## СТРАНИЦА
Сочинений, отразивших борьбу церкви в Древней Руси с остатками язычества, сохранилось немало, но они большей частью не имеют точной датировки. Поэтому особенно ценны данные тех памятников, время создания которых примерно известно. Это ответы митрополита Иоанна II второй половины XI в. [37] и «Вопрошание Кириково» середины XII в. [38] Известия этих двух памятников могут служить главными ориентирами при прослеживании процесса христианизации на землях Древней Руси.

 

Одна из особенностей этого процесса состояла в том, что он протекал на огромной территории, географически весьма удаленной от основных христианских центров. На ее окраинах соседями были языческие финно-угорские племена. Отсюда замедленность и неравномерность процесса христианизации. Так, одно из

 

252

 

 

восточнославянских племен — вятичи еще на рубеже XI—XII вв. оставались язычниками. В их земле был убит пытавшийся их крестить монах Киево-Печерского монастыря Кушпа [39]. О сохранении значительных остатков язычества свидетельствуют данные древнерусских поучений и обилие языческих мотивов в памятниках материальной культуры [40].

## ЗАДАНИЕ A
Выпишите из записей все строки, в которых встречается слово «hamburger».
Записи никак не связаны с текстом.

## СТРОКИ ДАННЫХ
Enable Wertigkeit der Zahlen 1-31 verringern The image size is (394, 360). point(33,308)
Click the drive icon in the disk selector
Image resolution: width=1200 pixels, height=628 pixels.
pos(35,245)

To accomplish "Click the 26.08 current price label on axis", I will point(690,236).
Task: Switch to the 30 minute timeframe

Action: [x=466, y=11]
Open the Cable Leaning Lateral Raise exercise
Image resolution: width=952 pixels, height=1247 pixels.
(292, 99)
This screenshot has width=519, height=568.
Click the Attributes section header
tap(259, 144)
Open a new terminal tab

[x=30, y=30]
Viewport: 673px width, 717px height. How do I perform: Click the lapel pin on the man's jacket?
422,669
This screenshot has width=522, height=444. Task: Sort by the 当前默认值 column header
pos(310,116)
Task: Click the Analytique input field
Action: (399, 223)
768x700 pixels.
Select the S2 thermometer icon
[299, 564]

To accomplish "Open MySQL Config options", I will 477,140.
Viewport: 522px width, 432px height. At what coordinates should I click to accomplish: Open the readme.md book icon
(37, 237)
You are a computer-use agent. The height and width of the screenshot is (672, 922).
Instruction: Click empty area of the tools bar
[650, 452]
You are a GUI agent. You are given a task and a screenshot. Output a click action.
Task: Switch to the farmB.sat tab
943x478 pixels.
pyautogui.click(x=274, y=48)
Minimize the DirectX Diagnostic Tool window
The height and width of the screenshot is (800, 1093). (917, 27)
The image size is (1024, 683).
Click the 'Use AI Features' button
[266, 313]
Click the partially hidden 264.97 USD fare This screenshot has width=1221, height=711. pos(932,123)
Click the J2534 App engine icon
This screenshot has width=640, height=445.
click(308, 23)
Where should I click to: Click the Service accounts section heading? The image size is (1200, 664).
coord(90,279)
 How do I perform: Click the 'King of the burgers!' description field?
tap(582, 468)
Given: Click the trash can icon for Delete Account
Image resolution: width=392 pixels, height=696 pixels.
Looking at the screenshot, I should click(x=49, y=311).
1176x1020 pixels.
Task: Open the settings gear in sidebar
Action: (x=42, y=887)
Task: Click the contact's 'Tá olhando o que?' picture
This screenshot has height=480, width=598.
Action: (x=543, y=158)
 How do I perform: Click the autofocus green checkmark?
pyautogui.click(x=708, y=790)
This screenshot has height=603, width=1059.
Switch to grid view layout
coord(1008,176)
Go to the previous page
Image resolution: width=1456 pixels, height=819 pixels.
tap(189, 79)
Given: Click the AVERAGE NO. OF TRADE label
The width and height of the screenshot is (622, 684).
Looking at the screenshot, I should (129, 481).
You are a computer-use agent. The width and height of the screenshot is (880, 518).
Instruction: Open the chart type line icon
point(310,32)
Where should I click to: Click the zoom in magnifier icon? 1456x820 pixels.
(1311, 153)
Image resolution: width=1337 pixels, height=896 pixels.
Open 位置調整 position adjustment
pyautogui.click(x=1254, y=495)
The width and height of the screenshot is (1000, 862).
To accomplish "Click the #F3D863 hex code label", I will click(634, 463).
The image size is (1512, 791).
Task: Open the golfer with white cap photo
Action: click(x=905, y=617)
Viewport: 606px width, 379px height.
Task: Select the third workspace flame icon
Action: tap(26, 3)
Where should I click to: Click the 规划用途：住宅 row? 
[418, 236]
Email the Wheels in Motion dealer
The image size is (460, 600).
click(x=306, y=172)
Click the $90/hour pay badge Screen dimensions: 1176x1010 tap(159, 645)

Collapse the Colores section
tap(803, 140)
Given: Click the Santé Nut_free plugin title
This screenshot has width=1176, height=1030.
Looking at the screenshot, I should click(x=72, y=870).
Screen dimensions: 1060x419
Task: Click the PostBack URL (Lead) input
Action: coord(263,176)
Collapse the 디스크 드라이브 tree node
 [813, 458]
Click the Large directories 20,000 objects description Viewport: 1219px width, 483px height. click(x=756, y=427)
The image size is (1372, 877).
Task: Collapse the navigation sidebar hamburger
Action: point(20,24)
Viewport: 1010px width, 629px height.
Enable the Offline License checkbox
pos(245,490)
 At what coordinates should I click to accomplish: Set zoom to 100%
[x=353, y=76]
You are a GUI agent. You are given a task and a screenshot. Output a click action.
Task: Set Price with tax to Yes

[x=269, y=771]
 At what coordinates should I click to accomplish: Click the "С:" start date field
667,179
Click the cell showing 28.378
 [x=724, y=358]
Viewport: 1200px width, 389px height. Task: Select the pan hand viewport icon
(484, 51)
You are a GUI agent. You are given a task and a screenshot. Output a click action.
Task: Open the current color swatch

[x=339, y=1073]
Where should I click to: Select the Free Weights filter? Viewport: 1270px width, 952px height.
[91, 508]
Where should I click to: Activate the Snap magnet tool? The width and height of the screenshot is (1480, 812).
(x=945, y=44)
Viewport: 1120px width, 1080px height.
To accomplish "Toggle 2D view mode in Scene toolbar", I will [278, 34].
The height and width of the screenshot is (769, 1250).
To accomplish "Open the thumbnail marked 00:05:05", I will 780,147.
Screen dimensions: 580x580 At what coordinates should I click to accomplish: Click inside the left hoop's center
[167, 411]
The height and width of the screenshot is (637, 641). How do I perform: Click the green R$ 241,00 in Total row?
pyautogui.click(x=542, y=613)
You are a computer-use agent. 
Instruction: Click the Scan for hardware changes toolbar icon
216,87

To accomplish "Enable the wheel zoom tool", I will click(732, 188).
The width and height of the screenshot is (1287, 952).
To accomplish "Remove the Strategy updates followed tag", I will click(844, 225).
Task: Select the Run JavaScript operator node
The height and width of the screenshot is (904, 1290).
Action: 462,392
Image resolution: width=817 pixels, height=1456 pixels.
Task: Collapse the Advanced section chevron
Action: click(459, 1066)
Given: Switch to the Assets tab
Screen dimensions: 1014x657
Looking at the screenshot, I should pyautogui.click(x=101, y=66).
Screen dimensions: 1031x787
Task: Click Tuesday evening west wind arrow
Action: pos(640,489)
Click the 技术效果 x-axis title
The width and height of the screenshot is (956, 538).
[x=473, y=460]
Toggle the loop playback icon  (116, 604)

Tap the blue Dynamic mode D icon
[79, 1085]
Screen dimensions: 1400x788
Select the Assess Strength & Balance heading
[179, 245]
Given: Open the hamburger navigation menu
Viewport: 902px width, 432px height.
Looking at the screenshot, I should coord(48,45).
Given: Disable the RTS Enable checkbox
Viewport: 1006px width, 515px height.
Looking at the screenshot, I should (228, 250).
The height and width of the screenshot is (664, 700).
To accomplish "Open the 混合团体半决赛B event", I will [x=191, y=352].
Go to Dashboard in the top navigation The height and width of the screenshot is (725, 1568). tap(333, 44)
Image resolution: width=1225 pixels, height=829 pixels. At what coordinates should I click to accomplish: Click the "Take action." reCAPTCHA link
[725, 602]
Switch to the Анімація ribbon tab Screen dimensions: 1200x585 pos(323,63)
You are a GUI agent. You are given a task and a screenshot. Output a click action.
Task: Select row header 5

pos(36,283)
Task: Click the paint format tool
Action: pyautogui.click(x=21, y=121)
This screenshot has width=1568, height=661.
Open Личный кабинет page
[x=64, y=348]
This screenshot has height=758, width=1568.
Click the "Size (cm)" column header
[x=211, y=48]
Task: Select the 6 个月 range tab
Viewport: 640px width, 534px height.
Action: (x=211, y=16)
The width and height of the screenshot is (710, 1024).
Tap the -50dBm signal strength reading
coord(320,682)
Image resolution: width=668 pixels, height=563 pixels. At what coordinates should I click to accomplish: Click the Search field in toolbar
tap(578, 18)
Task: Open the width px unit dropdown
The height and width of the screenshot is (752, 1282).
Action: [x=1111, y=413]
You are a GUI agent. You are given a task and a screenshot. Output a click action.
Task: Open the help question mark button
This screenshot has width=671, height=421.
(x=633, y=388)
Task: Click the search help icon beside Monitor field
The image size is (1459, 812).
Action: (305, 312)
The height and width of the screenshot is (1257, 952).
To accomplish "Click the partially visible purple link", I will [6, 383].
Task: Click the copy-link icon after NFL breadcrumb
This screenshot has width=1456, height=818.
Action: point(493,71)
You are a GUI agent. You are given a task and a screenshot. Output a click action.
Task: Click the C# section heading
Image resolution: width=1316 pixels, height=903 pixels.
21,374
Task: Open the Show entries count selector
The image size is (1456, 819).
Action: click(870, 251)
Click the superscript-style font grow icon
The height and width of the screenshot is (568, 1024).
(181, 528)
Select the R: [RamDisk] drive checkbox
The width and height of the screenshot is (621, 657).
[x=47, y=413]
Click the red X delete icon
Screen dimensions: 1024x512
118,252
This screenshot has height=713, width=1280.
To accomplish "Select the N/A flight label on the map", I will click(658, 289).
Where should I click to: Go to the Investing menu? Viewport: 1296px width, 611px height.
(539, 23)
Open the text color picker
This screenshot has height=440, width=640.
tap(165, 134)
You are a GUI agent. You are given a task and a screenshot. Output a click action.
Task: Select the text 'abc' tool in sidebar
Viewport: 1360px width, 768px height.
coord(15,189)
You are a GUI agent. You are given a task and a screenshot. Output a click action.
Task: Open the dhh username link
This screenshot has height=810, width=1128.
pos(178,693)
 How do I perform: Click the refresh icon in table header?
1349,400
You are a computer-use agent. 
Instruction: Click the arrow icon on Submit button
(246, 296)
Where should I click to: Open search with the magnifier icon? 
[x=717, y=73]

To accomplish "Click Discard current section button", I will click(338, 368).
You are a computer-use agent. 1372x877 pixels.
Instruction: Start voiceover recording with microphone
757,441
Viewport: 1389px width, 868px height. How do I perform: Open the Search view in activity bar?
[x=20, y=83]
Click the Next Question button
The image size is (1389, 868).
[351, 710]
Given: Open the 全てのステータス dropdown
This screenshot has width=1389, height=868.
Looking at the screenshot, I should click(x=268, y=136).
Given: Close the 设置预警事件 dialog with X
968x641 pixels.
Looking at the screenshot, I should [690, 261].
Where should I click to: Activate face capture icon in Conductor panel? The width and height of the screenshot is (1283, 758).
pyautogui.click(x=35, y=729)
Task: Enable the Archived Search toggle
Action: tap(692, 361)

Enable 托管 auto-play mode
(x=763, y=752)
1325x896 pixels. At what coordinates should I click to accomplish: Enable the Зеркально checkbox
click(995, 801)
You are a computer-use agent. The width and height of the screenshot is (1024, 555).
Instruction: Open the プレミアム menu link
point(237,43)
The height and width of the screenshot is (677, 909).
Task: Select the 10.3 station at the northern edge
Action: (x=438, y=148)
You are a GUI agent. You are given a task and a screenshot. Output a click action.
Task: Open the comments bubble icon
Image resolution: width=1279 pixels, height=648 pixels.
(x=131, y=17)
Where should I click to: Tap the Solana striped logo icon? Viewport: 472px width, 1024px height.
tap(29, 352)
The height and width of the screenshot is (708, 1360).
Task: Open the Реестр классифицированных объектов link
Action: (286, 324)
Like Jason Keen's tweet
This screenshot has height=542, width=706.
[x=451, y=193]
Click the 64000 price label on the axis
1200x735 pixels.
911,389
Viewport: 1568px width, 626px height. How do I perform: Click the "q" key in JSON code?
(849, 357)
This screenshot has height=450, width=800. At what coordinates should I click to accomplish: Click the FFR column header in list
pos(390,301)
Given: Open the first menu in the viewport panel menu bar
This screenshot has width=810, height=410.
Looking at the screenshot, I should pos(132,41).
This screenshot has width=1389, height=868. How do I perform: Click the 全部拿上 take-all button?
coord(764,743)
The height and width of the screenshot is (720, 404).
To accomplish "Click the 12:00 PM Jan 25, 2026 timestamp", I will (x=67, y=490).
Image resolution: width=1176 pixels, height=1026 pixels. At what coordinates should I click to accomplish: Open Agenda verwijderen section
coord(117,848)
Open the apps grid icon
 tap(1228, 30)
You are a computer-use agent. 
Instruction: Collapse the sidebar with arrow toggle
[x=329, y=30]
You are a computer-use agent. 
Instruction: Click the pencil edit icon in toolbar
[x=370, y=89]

## ЗАДАНИЕ B
Во фрагменте текста о христианизации Древней Руси, начиная со слов «восточнославянских племен —» и заканчивая словами «материальной культуры [40].», замените «вятичи» на «радимичи» и приведите этот фрагмент целиком.

## ОТВЕТ К ЗАДАНИЮ A
Task: Collapse the navigation sidebar hamburger
Given: Open the hamburger navigation menu

## ОТВЕТ К ЗАДАНИЮ B
восточнославянских племен — радимичи еще на рубеже XI—XII вв. оставались язычниками. В их земле был убит пытавшийся их крестить монах Киево-Печерского монастыря Кушпа [39]. О сохранении значительных остатков язычества свидетельствуют данные древнерусских поучений и обилие языческих мотивов в памятниках материальной культуры [40].